Há liberdade da imprensa?
por Fabiano Fernandes Garcez
Você conhece aquela anedota do rapaz que passeava próximo ao estádio do Morumbi e viu que um Pit Bull iria atacar uma criança, então um homem aparece e mata o animal, salvando a garotinha. O rapaz, comovido com a cena, se identifica como jornalista e diz que colocaria a seguinte manchete em seu jornal: São paulino salva garota indefesa de animal feroz! O homem agradece, porém diz que não é são paulino e sim corintiano, no dia seguinte a manchete é: Corintiano assassina animal de estimação!
O interessante da piada, além da brincadeira com o clichê futebolístico e preconceituoso, é a reflexão que podemos tirar das manchetes, afinal, nenhuma delas é mentira. O Pit Bull é feroz e também é um animal de estimação, porém ao escolher determinadas palavras o autor do texto acaba por revelar um determinado juízo de valor, ou seja, o fato não foi fabricado, como acontece com muitos fatos no campo do jornalismo esportivo, no entanto a forma de transmissão desse fato foi manipulada. Nenhuma escolha semântica passa incólume, cada palavra que usamos a escolhemos para servir às nossas convicções, ideais, ideologias e, principalmente, interesses.
Nestes últimos dias, período de eleição, podemos notar que as grandes instituições jornalísticas —rádios, TVs, sites e jornais—, estão preocupadíssimas em eleger seus candidatos preferidos, —é necessário dizer que a maioria prefere o mesmo candidato? Jornalistas, articulistas, colunistas, cronistas publicam em seus espaços tentativas de justificar suas escolhas eleitoreiras ou seria a tentativa de induzir o leitor? É como escolher um dos termos animal feroz ou de estimação e depois apresentar justificativas para isso.
Alguns argumentos utilizados por esses jornalistas é o fim da liberdade de imprensa, porém muitos se esquecem que o fim da liberdade de imprensa começa dentro da própria imprensa, vide o caso, mais recente, da colunista Maria Rita Kell que foi demitida por defender o Bolsa Família em sua coluna no Estado de São Paulo, outro foi a saída do jornalista Heródoto Barbeiro do comando do programa Roda Viva, da TV Cultura, por fazer uma pergunta ao candidato José Serra sobre os caríssimos pedágios das estradas paulistas, ainda na TV Cultura existe outro caso, mais antigo, a jornalista Salete Lemos foi demitida por justa causa do jornal noturno da emissora por criticar as tarifas ilícitas cobradas pelos maiores Bancos brasileiros. Há alguns meses conversando com um jovem jornalista, jovem no sentido estrito da palavra, sem a atribuição de um valor negativo como: imaturo ou inseguro, me confidenciou que duas de suas matérias foram recusadas por seu editor, uma delas, sobre problemas de uma escola estadual, porém ele conseguiria atribuir o problema, não me lembro qual era, a União, a outra não poderia ser publicada por falar mal de “nosso patrão”, o governo do Estado de São Paulo.

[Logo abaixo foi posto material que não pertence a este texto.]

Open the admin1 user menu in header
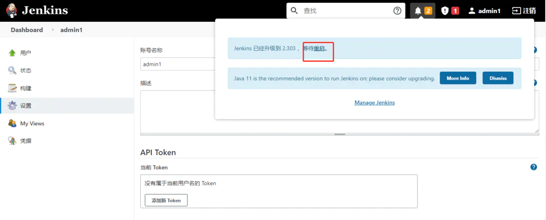This screenshot has width=546, height=220. click(484, 11)
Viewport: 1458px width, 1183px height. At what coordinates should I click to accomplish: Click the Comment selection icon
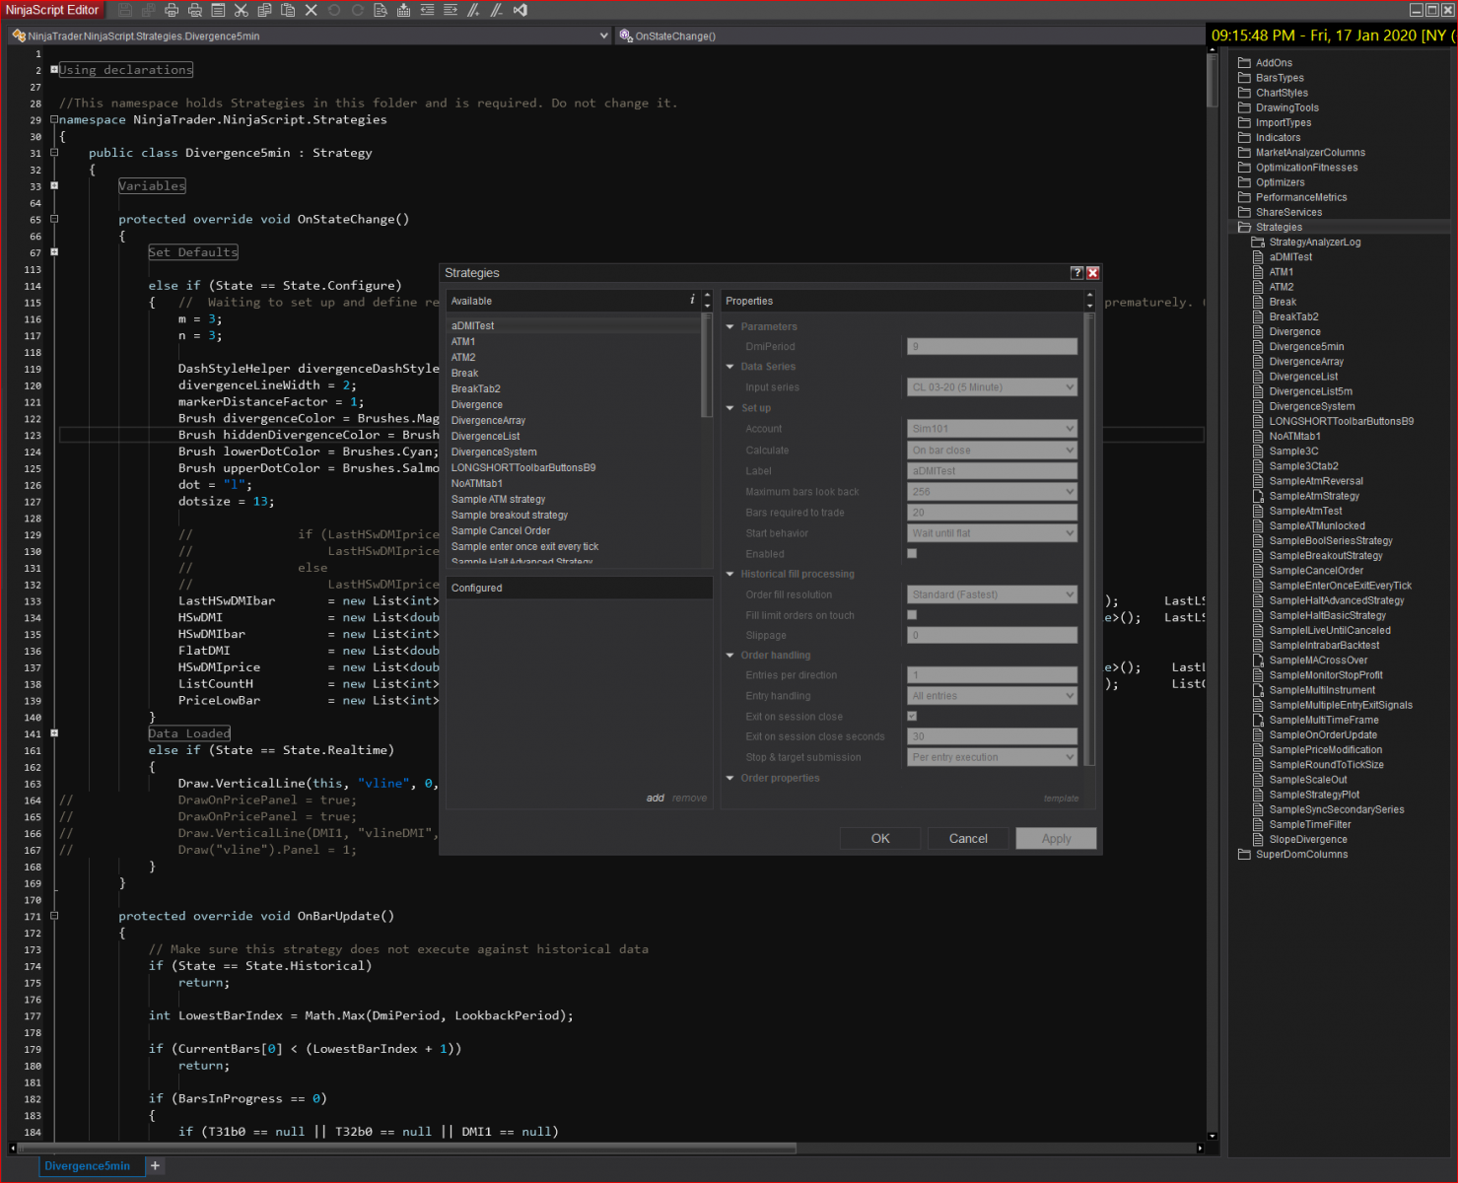tap(474, 10)
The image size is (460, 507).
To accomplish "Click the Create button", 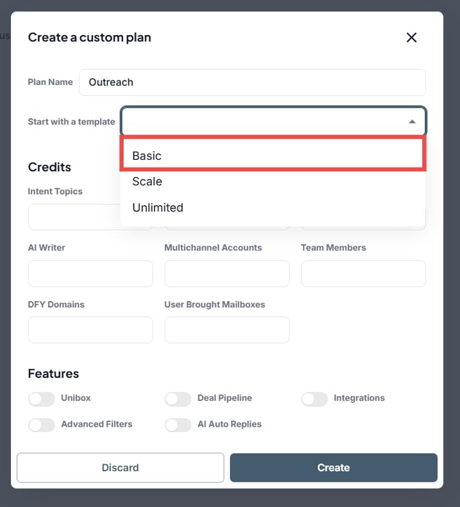I will click(333, 468).
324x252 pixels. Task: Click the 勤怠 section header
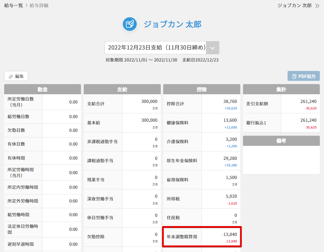(42, 89)
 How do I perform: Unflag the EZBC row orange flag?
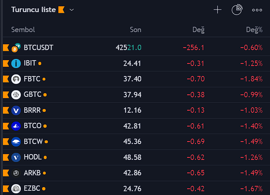(6, 188)
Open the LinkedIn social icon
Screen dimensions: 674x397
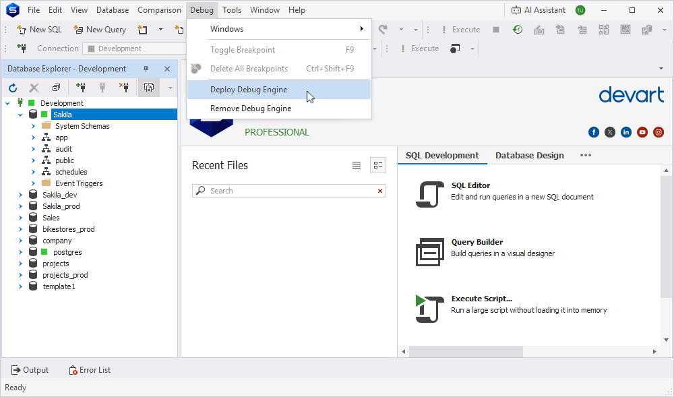coord(626,132)
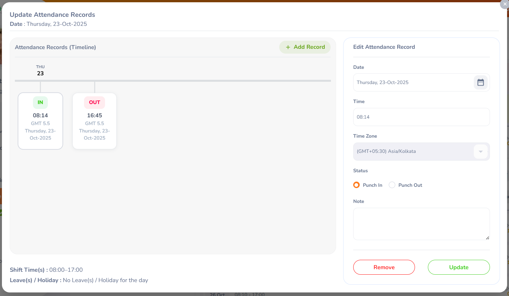The width and height of the screenshot is (509, 296).
Task: Click the plus icon in Add Record
Action: click(288, 47)
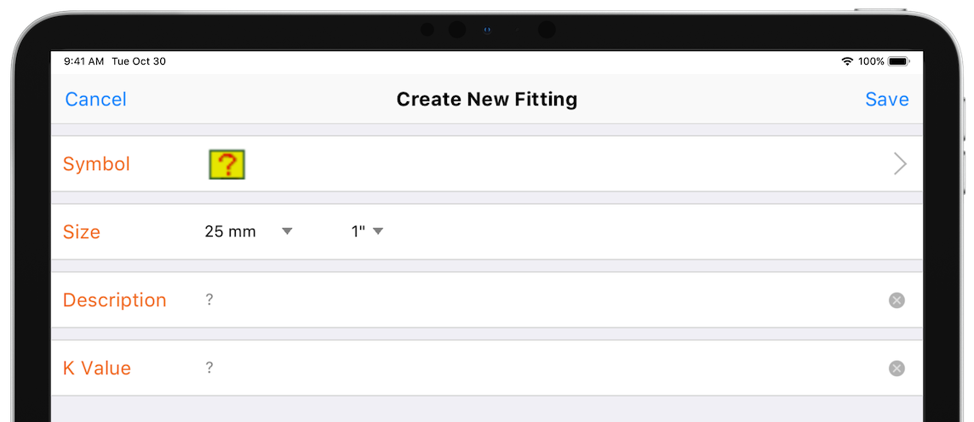
Task: Tap the 9:41 AM clock in status bar
Action: pyautogui.click(x=83, y=61)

No dia 27/10/2010, vi a capa do jornal O Estado de São Paulo e não havia nenhuma manchete sobre o escândalo da vez: A paralisação das obras do metrô de São Paulo por denúncias de fraude na licitação da linha Lilás. O que isso prova? Que a imprensa vive sobre a ditadura ideológica de cada jornal ou emissora ou até mesmo da instituição patrocinadora desses veículos, só um exemplo o contrato do Governo de São Paulo com o Grupo Abril é de R$ 3,7 milhões. Resta saber se que ouvimos, lemos ou vemos são realmente opiniões de seus autores ou é apenas a ordem dos donos dessas instituições, porque sabemos que caso discordem não se manterão no emprego.
O jornalista Heródoto Barbeiro quando entrevistado, disse que a função da imprensa é ser neutra, porque ninguém é imparcial, pois, segundo ele, somos humanos e temos opiniões e convicções. Será que a imprensa de hoje é mesmo neutra ou está mais para cabo eleitoral?
O leitor atento e crítico tem ferramentas para diferenciar cada caso, no entanto de todos os leitores do Brasil, quantos são atentos e críticos?
Infelizmente hoje a grande mídia reflete o bipartidarismo da cena política brasileira. Político com rabo preso é encontrado aos montes, não que isso seja natural, não é, mas menos natural ainda é jornalista com rabo preso. Tenho que fazer justiça aos pequenos diários de bairro e sites independentes onde a neutralidade ainda existe e é perceptível, diante disso surge a questão nas grandes instituições jornalísticas há liberdade de imprensa?
Obs.: Todos os dados mencionados aqui são facilmente encontrados em uma rápida procura em sites busca ou de vídeos, exceto, é claro, o que contei por ter vivido ou ouvido, não mencionei nomes por colocar em risco o emprego de terceiros.